#### Entries supplied:
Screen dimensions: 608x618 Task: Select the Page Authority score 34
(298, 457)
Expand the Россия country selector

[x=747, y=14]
* * *
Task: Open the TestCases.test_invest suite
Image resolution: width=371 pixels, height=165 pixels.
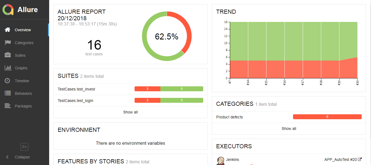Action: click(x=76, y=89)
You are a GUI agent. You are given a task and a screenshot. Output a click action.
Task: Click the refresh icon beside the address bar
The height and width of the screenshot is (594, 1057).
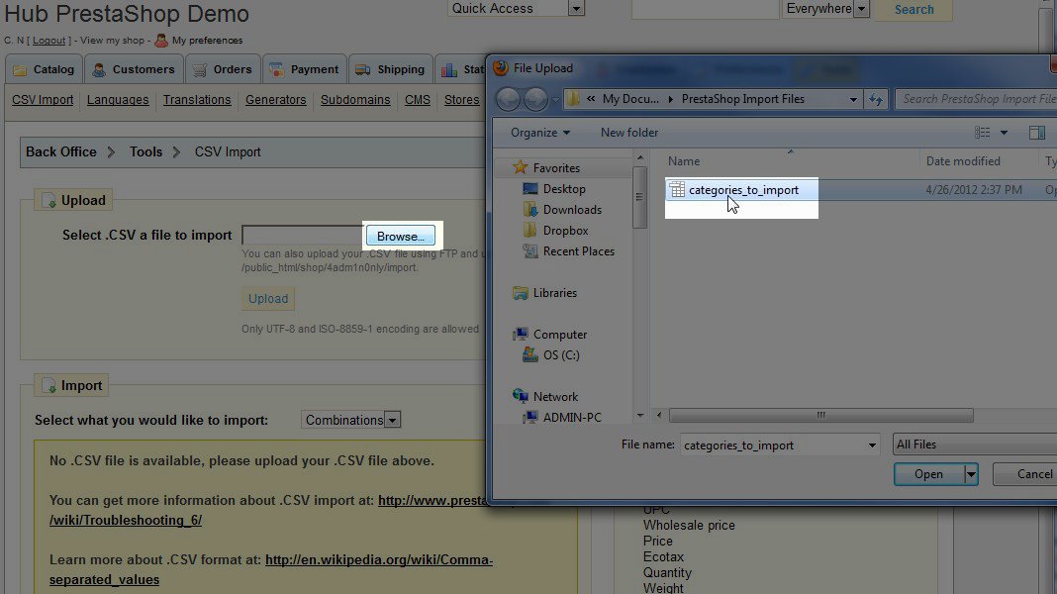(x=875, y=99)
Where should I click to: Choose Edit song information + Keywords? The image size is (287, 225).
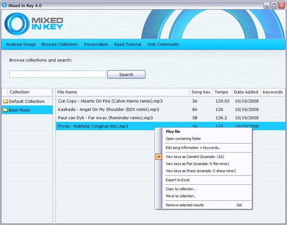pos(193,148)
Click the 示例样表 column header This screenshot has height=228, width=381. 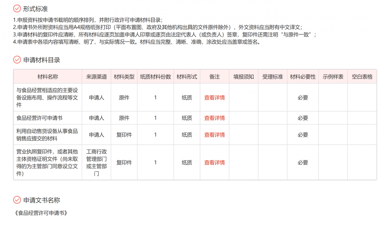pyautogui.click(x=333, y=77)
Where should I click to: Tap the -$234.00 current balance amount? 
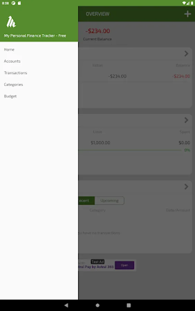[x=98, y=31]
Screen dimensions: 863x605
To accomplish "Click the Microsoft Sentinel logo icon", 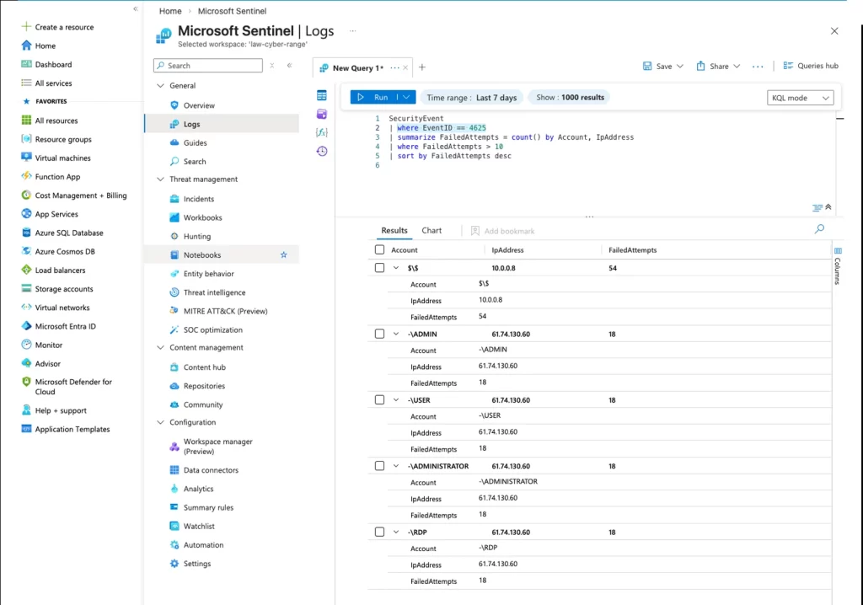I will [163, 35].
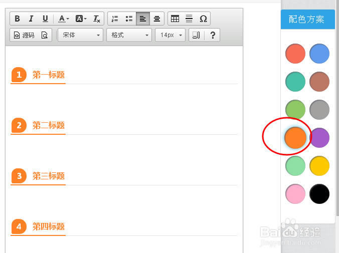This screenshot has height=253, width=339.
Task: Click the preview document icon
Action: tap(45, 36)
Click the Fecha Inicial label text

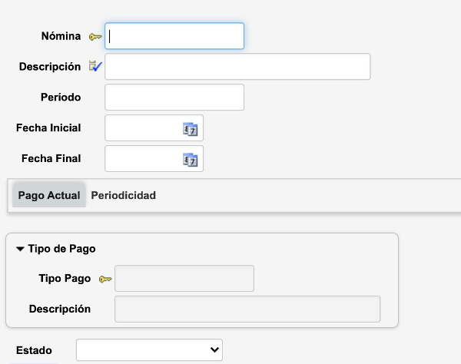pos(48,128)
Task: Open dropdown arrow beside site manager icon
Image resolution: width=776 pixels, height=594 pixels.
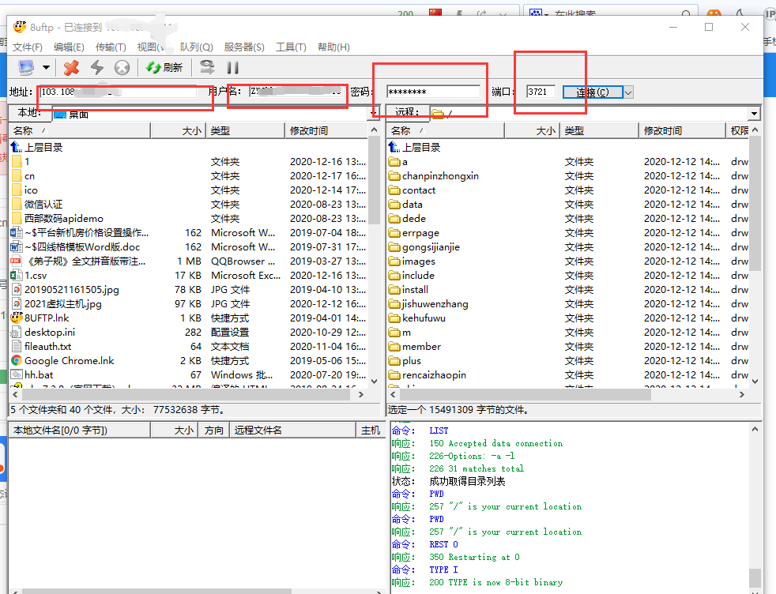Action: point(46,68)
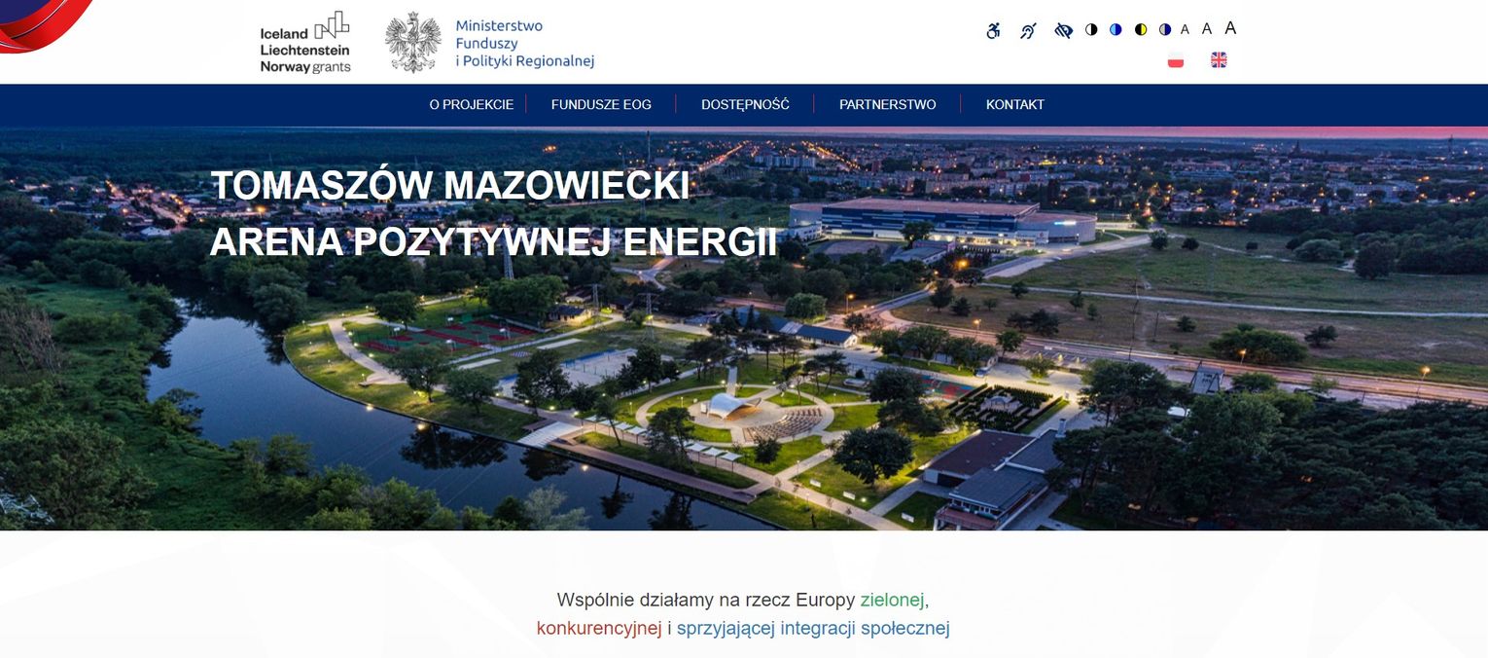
* * *
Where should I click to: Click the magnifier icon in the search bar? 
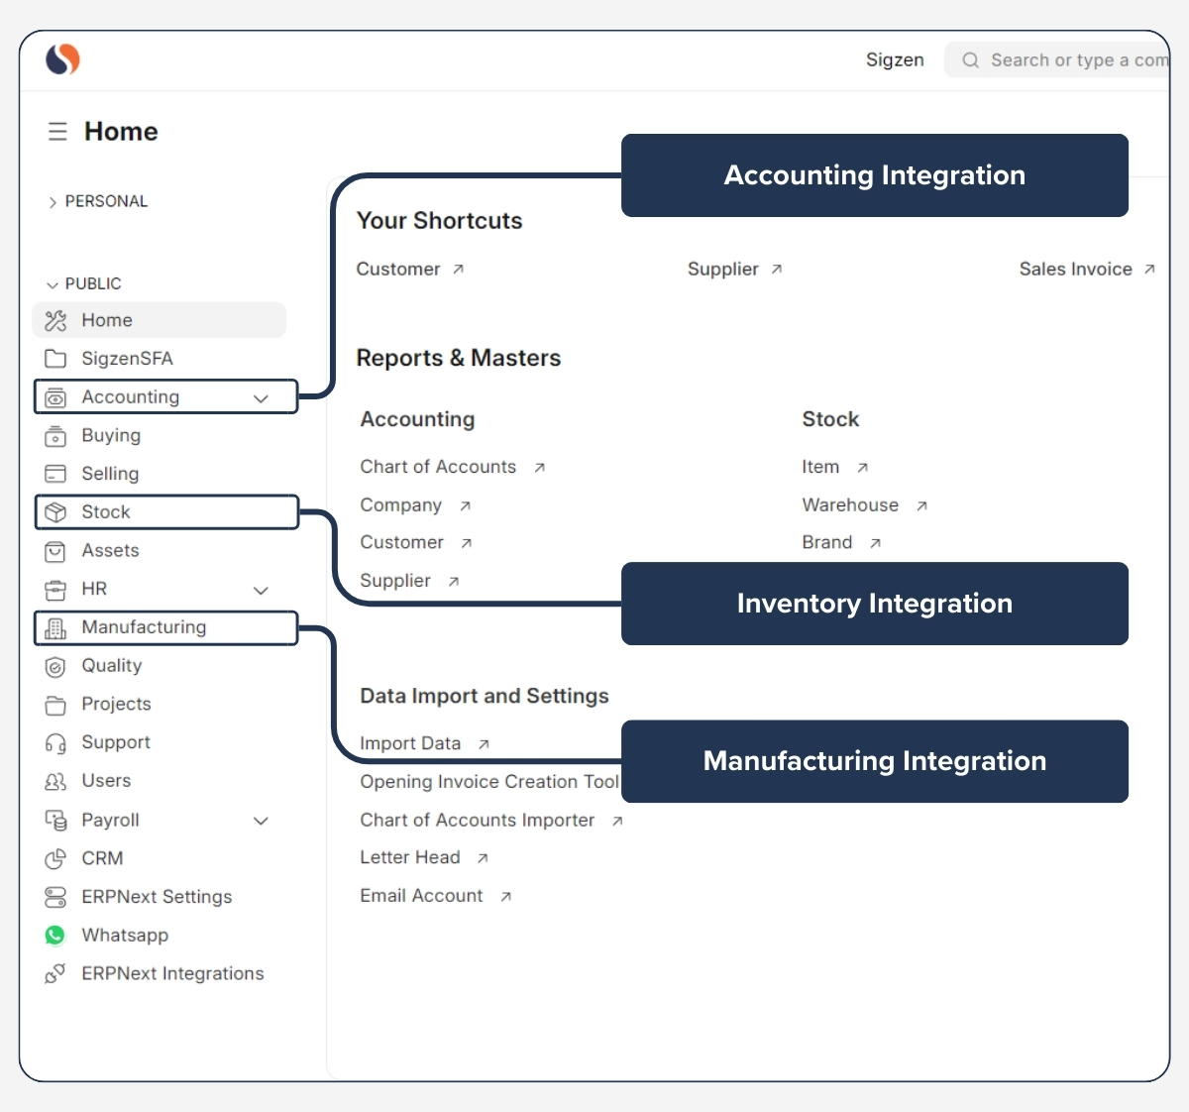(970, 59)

#### Problem statement:
Determine how many lines in the listing above hold the string "Open", then write only the number.

#### Answer:
2